• **WHAT IS EXPECTED**
Repeat the whole listing below with nothing added or dropped.

• **MATERIAL FOR THIS EXERCISE**
- - - -
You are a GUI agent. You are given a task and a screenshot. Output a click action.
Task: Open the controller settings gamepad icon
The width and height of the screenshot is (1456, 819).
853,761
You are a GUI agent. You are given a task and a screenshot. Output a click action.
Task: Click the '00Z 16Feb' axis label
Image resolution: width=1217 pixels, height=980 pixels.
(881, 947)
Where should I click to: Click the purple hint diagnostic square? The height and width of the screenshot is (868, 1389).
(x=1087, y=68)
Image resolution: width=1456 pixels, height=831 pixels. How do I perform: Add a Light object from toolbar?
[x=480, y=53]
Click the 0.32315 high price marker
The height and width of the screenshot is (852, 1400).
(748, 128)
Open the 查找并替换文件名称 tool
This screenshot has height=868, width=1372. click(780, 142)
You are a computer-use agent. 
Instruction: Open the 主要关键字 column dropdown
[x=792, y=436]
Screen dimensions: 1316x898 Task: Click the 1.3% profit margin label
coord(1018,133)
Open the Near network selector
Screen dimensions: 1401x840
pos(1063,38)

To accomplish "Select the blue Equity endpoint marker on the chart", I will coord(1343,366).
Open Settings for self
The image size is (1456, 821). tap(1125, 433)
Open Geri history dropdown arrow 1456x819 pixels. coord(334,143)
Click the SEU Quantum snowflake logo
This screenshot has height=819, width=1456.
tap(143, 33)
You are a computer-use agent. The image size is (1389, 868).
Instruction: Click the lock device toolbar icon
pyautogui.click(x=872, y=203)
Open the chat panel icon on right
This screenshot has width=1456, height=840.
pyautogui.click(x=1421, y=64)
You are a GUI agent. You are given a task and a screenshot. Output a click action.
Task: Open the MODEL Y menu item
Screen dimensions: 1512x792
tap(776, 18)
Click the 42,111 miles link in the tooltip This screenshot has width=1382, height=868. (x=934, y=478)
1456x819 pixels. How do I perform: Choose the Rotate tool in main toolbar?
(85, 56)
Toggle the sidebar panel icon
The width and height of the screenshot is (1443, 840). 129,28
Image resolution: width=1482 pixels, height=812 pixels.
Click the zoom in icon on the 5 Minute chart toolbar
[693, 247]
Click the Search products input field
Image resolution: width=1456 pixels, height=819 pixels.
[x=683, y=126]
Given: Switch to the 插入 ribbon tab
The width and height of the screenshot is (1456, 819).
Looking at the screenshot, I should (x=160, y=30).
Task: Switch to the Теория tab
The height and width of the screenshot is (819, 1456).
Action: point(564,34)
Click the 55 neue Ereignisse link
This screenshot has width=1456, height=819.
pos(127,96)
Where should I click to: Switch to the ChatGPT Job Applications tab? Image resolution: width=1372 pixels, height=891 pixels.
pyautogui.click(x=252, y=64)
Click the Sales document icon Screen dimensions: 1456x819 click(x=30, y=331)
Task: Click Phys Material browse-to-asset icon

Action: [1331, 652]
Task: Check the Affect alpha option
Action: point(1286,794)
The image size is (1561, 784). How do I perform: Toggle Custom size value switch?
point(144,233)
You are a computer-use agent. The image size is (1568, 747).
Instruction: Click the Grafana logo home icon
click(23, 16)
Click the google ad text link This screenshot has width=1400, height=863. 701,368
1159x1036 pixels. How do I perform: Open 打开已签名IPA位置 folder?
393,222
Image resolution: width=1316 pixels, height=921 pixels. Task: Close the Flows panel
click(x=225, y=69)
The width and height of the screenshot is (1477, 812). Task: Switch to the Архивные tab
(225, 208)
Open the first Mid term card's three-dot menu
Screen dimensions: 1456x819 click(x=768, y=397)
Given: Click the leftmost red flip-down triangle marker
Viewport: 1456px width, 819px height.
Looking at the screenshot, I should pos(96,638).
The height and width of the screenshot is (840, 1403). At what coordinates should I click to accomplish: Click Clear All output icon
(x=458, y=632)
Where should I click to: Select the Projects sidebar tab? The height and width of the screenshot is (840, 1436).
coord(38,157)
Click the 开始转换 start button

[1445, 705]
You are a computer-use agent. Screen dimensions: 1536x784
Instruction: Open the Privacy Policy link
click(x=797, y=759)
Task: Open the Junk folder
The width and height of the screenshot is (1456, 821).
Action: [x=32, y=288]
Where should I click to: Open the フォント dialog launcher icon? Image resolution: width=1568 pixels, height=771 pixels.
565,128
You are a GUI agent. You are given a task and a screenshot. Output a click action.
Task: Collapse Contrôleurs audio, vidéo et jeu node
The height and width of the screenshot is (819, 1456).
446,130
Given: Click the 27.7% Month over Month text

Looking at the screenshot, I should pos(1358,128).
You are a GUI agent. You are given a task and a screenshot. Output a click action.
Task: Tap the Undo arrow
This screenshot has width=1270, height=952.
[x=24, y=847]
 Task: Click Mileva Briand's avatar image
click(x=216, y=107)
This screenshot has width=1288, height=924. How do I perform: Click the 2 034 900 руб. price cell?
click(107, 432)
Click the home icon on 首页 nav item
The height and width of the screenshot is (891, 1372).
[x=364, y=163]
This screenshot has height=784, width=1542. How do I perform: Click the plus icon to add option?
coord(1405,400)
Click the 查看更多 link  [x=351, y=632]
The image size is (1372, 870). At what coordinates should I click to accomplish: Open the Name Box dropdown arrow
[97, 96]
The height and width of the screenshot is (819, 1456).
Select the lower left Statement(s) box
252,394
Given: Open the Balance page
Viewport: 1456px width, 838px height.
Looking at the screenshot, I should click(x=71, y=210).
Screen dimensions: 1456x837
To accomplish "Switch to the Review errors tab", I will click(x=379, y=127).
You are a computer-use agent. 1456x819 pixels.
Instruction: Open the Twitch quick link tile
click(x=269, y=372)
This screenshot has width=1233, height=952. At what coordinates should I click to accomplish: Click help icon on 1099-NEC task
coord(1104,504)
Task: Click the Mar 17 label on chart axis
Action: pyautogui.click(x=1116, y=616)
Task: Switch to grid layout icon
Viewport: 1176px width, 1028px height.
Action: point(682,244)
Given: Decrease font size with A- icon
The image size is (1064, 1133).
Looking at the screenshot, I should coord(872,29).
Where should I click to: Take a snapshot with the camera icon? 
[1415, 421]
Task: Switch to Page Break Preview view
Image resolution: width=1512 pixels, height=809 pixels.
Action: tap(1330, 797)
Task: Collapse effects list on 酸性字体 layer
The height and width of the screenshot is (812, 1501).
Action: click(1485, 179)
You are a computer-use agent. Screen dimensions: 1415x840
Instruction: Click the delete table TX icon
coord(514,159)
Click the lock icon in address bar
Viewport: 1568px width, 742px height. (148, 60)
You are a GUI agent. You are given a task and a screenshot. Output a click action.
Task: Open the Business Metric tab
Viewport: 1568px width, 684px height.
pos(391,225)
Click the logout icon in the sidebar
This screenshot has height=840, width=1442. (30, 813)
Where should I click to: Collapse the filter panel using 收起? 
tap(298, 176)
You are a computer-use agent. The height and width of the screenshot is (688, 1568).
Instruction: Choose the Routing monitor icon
- - - -
• **RESPONSE FOR THIS EXERCISE**
You are a GUI agent. You are given a task and a screenshot. Output a click action.
Task: Open the controller settings gamepad icon
The width and height of the screenshot is (1456, 819).
853,761
You are a GUI agent. You are given a task and a screenshot. Output a click action.
Task: Click the '00Z 16Feb' axis label
Image resolution: width=1217 pixels, height=980 pixels.
(881, 947)
Where should I click to: Click the purple hint diagnostic square? The height and width of the screenshot is (868, 1389).
(x=1087, y=68)
Image resolution: width=1456 pixels, height=831 pixels. How do I perform: Add a Light object from toolbar?
[x=480, y=53]
Click the 0.32315 high price marker
The height and width of the screenshot is (852, 1400).
(748, 128)
Open the 查找并替换文件名称 tool
This screenshot has height=868, width=1372. click(780, 142)
You are a computer-use agent. 
Instruction: Open the 主要关键字 column dropdown
[x=792, y=436]
Screen dimensions: 1316x898 Task: Click the 1.3% profit margin label
coord(1018,133)
Open the Near network selector
Screen dimensions: 1401x840
pos(1063,38)

To accomplish "Select the blue Equity endpoint marker on the chart", I will coord(1343,366).
Open Settings for self
The image size is (1456, 821). tap(1125, 433)
Open Geri history dropdown arrow 1456x819 pixels. coord(334,143)
Click the SEU Quantum snowflake logo
This screenshot has height=819, width=1456.
tap(143, 33)
You are a computer-use agent. The image size is (1389, 868).
Instruction: Click the lock device toolbar icon
pyautogui.click(x=872, y=203)
Open the chat panel icon on right
This screenshot has width=1456, height=840.
pyautogui.click(x=1421, y=64)
You are a GUI agent. You are given a task and a screenshot. Output a click action.
Task: Open the MODEL Y menu item
Screen dimensions: 1512x792
tap(776, 18)
Click the 42,111 miles link in the tooltip This screenshot has width=1382, height=868. (x=934, y=478)
1456x819 pixels. How do I perform: Choose the Rotate tool in main toolbar?
(85, 56)
Toggle the sidebar panel icon
The width and height of the screenshot is (1443, 840). 129,28
Image resolution: width=1482 pixels, height=812 pixels.
Click the zoom in icon on the 5 Minute chart toolbar
[693, 247]
Click the Search products input field
Image resolution: width=1456 pixels, height=819 pixels.
[x=683, y=126]
Given: Switch to the 插入 ribbon tab
The width and height of the screenshot is (1456, 819).
Looking at the screenshot, I should (x=160, y=30).
Task: Switch to the Теория tab
The height and width of the screenshot is (819, 1456).
Action: point(564,34)
Click the 55 neue Ereignisse link
This screenshot has width=1456, height=819.
pos(127,96)
Where should I click to: Switch to the ChatGPT Job Applications tab? Image resolution: width=1372 pixels, height=891 pixels.
pyautogui.click(x=252, y=64)
Click the Sales document icon Screen dimensions: 1456x819 click(x=30, y=331)
Task: Click Phys Material browse-to-asset icon

Action: [1331, 652]
Task: Check the Affect alpha option
Action: point(1286,794)
The image size is (1561, 784). How do I perform: Toggle Custom size value switch?
point(144,233)
You are a computer-use agent. The image size is (1568, 747).
Instruction: Click the Grafana logo home icon
click(23, 16)
Click the google ad text link This screenshot has width=1400, height=863. 701,368
1159x1036 pixels. How do I perform: Open 打开已签名IPA位置 folder?
393,222
Image resolution: width=1316 pixels, height=921 pixels. Task: Close the Flows panel
click(x=225, y=69)
The width and height of the screenshot is (1477, 812). Task: Switch to the Архивные tab
(225, 208)
Open the first Mid term card's three-dot menu
Screen dimensions: 1456x819 click(x=768, y=397)
Given: Click the leftmost red flip-down triangle marker
Viewport: 1456px width, 819px height.
Looking at the screenshot, I should pos(96,638).
The height and width of the screenshot is (840, 1403). At what coordinates should I click to accomplish: Click Clear All output icon
(x=458, y=632)
Where should I click to: Select the Projects sidebar tab? The height and width of the screenshot is (840, 1436).
coord(38,157)
Click the 开始转换 start button

[1445, 705]
You are a computer-use agent. Screen dimensions: 1536x784
Instruction: Open the Privacy Policy link
click(x=797, y=759)
Task: Open the Junk folder
The width and height of the screenshot is (1456, 821).
Action: [x=32, y=288]
Where should I click to: Open the フォント dialog launcher icon? Image resolution: width=1568 pixels, height=771 pixels.
565,128
You are a GUI agent. You are given a task and a screenshot. Output a click action.
Task: Collapse Contrôleurs audio, vidéo et jeu node
The height and width of the screenshot is (819, 1456).
446,130
Given: Click the 27.7% Month over Month text

Looking at the screenshot, I should pos(1358,128).
You are a GUI agent. You are given a task and a screenshot. Output a click action.
Task: Tap the Undo arrow
This screenshot has width=1270, height=952.
[x=24, y=847]
 Task: Click Mileva Briand's avatar image
click(x=216, y=107)
This screenshot has width=1288, height=924. How do I perform: Click the 2 034 900 руб. price cell?
click(107, 432)
Click the home icon on 首页 nav item
The height and width of the screenshot is (891, 1372).
[x=364, y=163]
This screenshot has height=784, width=1542. How do I perform: Click the plus icon to add option?
coord(1405,400)
Click the 查看更多 link  [x=351, y=632]
The image size is (1372, 870). At what coordinates should I click to accomplish: Open the Name Box dropdown arrow
[97, 96]
The height and width of the screenshot is (819, 1456).
Select the lower left Statement(s) box
252,394
Given: Open the Balance page
Viewport: 1456px width, 838px height.
Looking at the screenshot, I should click(x=71, y=210).
Screen dimensions: 1456x837
To accomplish "Switch to the Review errors tab", I will click(x=379, y=127).
You are a computer-use agent. 1456x819 pixels.
Instruction: Open the Twitch quick link tile
click(x=269, y=372)
This screenshot has width=1233, height=952. At what coordinates should I click to accomplish: Click help icon on 1099-NEC task
coord(1104,504)
Task: Click the Mar 17 label on chart axis
Action: pyautogui.click(x=1116, y=616)
Task: Switch to grid layout icon
Viewport: 1176px width, 1028px height.
Action: point(682,244)
Given: Decrease font size with A- icon
The image size is (1064, 1133).
Looking at the screenshot, I should coord(872,29).
Where should I click to: Take a snapshot with the camera icon? 
[1415, 421]
Task: Switch to Page Break Preview view
Image resolution: width=1512 pixels, height=809 pixels.
Action: tap(1330, 797)
Task: Collapse effects list on 酸性字体 layer
The height and width of the screenshot is (812, 1501).
Action: click(1485, 179)
You are a computer-use agent. Screen dimensions: 1415x840
Instruction: Click the delete table TX icon
coord(514,159)
Click the lock icon in address bar
Viewport: 1568px width, 742px height. (148, 60)
You are a GUI agent. You are given a task and a screenshot. Output a click action.
Task: Open the Business Metric tab
Viewport: 1568px width, 684px height.
pos(391,225)
Click the logout icon in the sidebar
This screenshot has height=840, width=1442. (30, 813)
Where should I click to: Collapse the filter panel using 收起? 
tap(298, 176)
You are a computer-use agent. The height and width of the screenshot is (688, 1568).
Instruction: Choose the Routing monitor icon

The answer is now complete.